══ GIVEN DATA
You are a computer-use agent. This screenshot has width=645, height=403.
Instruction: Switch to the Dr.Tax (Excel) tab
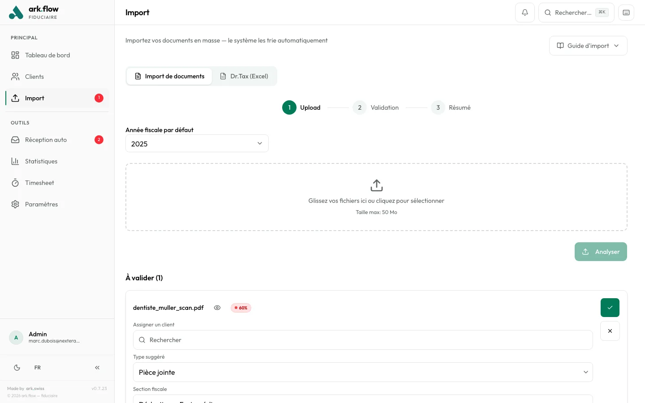tap(245, 76)
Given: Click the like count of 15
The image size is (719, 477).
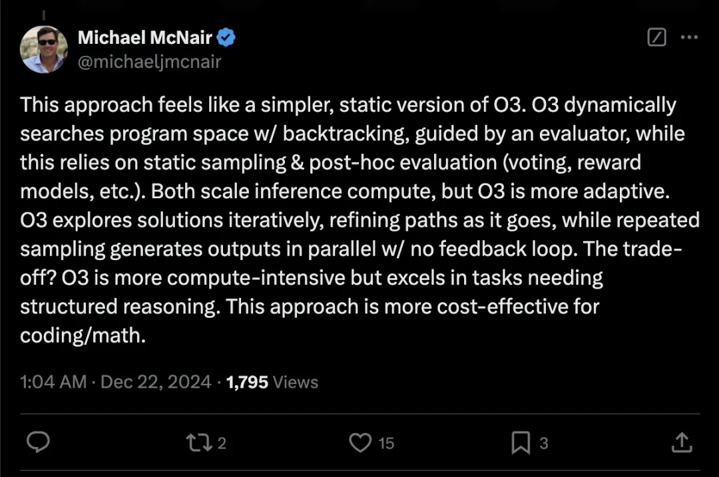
════
WHAT THE TASK ASKS:
Rewrite the entries above as a numbered list of their lines, skipping any blank lines and leaving out the pictures.

THE ANSWER:
1. You are a computer-use agent. This screenshot has width=645, height=403.
2. Instruction: Switch to the Dr.Tax (Excel) tab
3. tap(245, 76)
4. Given: Click the like count of 15
5. The image size is (719, 477).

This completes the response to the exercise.